Perhaps one of the most famous and recognizable examples of surrealism would be René Magritte’s, Son of Man, (www.famousartreproductions.com/sonofman.html). That’s the painting of a suited man wearing a bowler hat with an apple in front of and obscuring his face. It figured prominently in the movie: “The Thomas Crown Affair”. Cape artist Robert Roark’s, Goddess of the North Star, (www.masterfulart.com) is surreal, gentle and illusionary. Here, the artist fused subject, place and space to achieve a surreal result. Surrealism’s juxtaposition of images, figures and space can go far and astray and cause the viewer to wonder about purpose, and because of this, might take some getting use to. Obviously, I am still in the dark about the style, but inquiring. On my abbreviated scale we now move from expressionism to abstract expressionism, or simply, abstract, where images, colors and form are joined and created not from the real world but from the imagination of the artist. Think of things like geometric art, cubist art comprised of imagery and objects, spheres, diagonal lines on circles, circles on colors, colors on canvas, paint droppings etc.
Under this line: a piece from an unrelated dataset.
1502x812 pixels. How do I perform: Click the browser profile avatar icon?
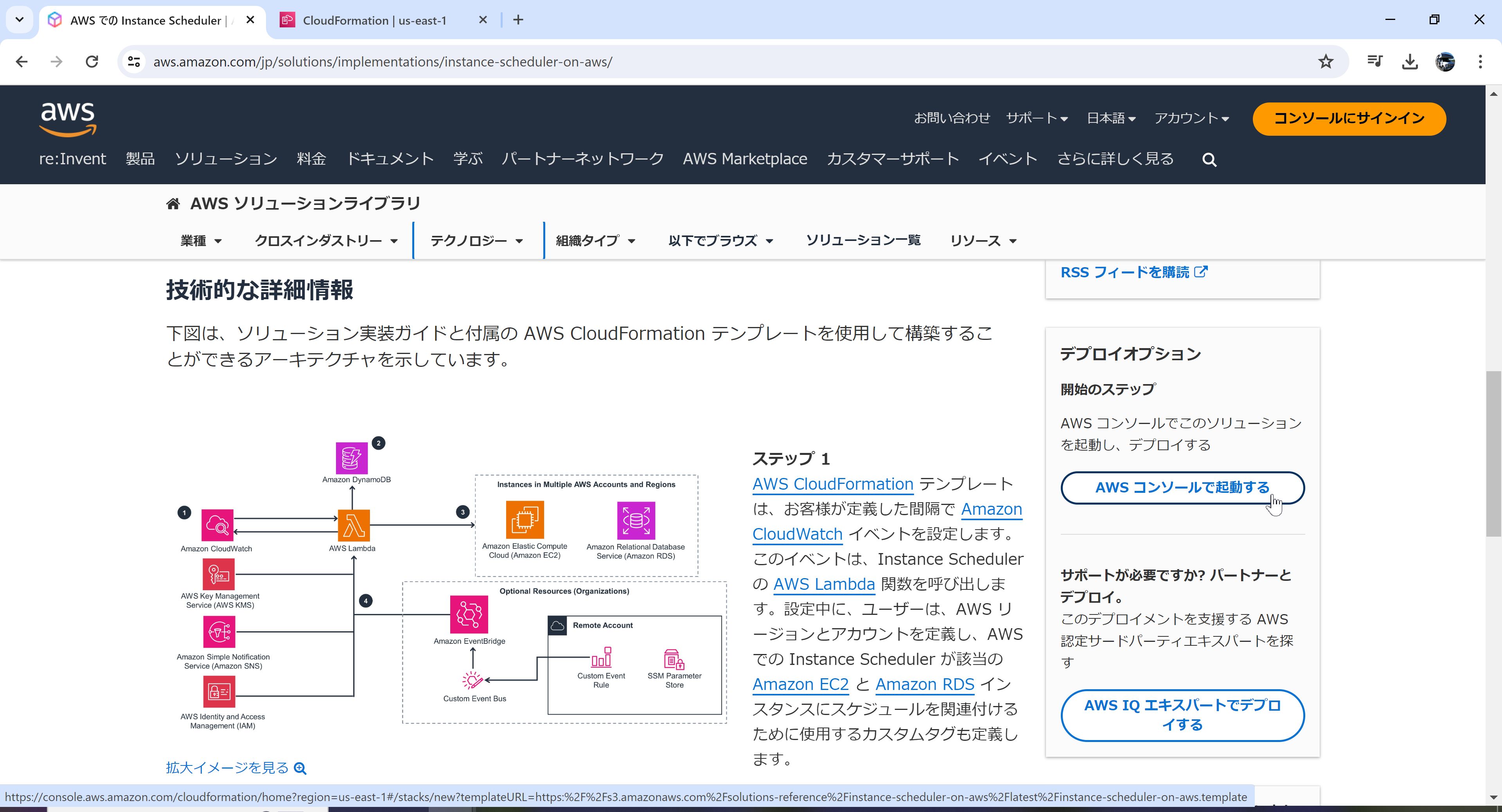[1444, 61]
What does it all mean? What message is it supposed to convey?
Carving out a small piece:
Here, in the world of the abstract, I have carved out a niche that interests me. The niche is color ─ textured, nuanced, moody colors. Think, Willem de Kooning’s 1958 work Suburb in Havana, or A Tree in Naples, (cavant-garde.com;) or Mark Rothko’s Three Triangles, (www.ArtprintCollection.com) . On a more contemporary vein, you might consider Landfield’s, For William Blake, www.abstractart.com or Mark Dahle’s, stunning, Autumn Leaves Series. (http: //markdahle.com/)
Critics can find fault with my simplistic interests, but for someone just familiarizing themselves with the style, it’s best to go with what you like and, for me, it’s the simple that attracts, keeping in mind the Chinese proverb: “The simplest things in life are often the most profound.”
I find that I actually like some abstract art, just as much as I like some and dislike other offerings in realism and impressionism.
Learning what you like:
If you never considered abstract art, consider this: maybe there is a sublet of the style that you might like. Because I have developed an eye for some abstract art, I now look at the entire field differently. I suspect those who share my views will feel the same way if they take the time.
Having said all that, the question comes: can you envision it anywhere in your home? Is there a place for it? Abstract art definitely needs a separate place, unless you decorate exclusively in the style. In my modest collection of landscapes, still life and marine art, I tend to group art by subject later in some places and mix it in others. I don’t think this would work with abstract art, however. Here, one might need a place exclusively for the style. Perhaps a wall in a separate area, like a hallway. Hanging abstract art even in the same room with anything else, I think, would clash and detract from both. It’s not that one form is better than the other, rather it’s that the styles are so unlike they might cancel each other out.
And so, like someone buying their first piece of art, I look and wonder, and think and ponder and muse, and imagine it somewhere, and debate its value. Amidst the confusion and learning, I come to know this: I like what I have pointed to in this essay, and that’s progress.